"Undefined foreign content" when fetching wordpress post

ludalex · May 2012

I set up Vanilla 2.0.18.4 (w/ Vanilla plugin) and Wordpress (w/ Vanilla Forums). All updated to the lastest version.

I correctly connected the Vanilla install through the wp plugin, choose the forum category where the wp posts end up.

When someone comments, it does create a new post in the chosen category, but the content is just a broken link to the post and the title is Undefined foreign content.

What do?

x00 · May 2012

If vanilla cannot access the site to scrape the title it will not be able to find it. The facility uses FetchPageInfo which uses ProxyRequest which requires curl. FetchPageInfo requires DOMDocument it will first search for the title element, and meta description, if it doesn't find it it will look for the first p element with content greater than 90 characters, and will chop it at 400 characters.
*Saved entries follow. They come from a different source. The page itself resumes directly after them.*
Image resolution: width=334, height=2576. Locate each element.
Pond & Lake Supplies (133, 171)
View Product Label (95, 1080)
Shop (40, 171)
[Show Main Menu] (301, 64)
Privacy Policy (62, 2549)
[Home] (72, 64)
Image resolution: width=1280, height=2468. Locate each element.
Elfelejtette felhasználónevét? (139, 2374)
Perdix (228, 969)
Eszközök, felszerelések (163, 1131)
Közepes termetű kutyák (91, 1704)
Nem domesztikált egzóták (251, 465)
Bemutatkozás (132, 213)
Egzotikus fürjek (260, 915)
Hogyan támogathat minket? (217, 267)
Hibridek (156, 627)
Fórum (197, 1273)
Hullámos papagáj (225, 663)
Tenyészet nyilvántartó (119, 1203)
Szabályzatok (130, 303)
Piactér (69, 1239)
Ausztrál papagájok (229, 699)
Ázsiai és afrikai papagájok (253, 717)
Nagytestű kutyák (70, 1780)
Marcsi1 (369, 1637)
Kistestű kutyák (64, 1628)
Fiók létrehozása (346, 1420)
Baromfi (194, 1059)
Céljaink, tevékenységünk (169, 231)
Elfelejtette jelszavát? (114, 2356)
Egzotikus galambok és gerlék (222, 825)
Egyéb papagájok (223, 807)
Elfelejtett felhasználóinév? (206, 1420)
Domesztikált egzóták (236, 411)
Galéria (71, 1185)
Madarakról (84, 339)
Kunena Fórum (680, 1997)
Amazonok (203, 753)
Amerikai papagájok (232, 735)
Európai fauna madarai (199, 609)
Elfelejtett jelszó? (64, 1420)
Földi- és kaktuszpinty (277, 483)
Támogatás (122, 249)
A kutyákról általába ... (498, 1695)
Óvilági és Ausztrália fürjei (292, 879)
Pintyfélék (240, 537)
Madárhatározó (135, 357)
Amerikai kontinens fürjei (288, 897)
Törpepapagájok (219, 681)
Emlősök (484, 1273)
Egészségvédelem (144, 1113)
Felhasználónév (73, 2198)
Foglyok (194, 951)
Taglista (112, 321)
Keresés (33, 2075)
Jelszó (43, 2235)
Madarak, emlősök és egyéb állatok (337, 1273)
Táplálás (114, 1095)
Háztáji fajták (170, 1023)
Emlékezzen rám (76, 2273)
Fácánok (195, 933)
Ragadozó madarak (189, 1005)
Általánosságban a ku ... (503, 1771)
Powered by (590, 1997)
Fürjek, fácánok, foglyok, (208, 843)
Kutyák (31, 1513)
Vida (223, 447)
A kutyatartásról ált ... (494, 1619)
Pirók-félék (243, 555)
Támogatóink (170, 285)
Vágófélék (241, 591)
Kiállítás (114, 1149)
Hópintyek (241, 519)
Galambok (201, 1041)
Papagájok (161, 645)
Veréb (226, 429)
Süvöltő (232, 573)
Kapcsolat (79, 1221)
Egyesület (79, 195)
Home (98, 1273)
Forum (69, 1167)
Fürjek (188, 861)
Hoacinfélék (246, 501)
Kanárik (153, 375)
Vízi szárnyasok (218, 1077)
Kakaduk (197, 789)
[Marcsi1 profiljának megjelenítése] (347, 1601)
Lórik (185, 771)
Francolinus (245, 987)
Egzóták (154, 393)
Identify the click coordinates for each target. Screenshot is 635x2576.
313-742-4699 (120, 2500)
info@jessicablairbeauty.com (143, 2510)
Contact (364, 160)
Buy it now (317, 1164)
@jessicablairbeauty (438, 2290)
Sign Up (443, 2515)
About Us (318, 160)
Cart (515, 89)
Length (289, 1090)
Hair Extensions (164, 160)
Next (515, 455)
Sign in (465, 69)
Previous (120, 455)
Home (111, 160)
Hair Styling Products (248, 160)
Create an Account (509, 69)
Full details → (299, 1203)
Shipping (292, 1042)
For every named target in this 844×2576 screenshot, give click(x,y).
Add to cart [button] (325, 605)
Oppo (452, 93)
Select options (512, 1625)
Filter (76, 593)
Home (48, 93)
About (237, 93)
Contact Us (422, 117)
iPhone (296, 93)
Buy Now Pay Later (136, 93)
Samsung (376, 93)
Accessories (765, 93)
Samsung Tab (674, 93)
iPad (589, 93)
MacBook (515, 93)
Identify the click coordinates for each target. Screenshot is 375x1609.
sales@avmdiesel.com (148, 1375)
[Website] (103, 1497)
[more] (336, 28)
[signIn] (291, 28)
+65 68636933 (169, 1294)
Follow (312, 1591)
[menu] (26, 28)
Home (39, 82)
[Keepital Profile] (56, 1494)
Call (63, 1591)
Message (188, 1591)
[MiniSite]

I not really sure why they implemented it this way. Personally I would have use the excellent JSON api that is available for a plugin with wordpress.

ludalex · May 2012

Vanilla 2.0.18.4 (w/ Vanilla plugin) - I meant w/ < embed > Vanilla plugin.

x00 · May 2012

If vanilla cannot access the site to scrape the title it will not be able to find it. The facility uses FetchPageInfo which uses ProxyRequest which requires curl. FetchPageInfo requires DOMDocument it will first search for the title element, and meta description, if it doesn't find it it will look for the first p element with content greater than 90 characters, and will chop it at 400 characters.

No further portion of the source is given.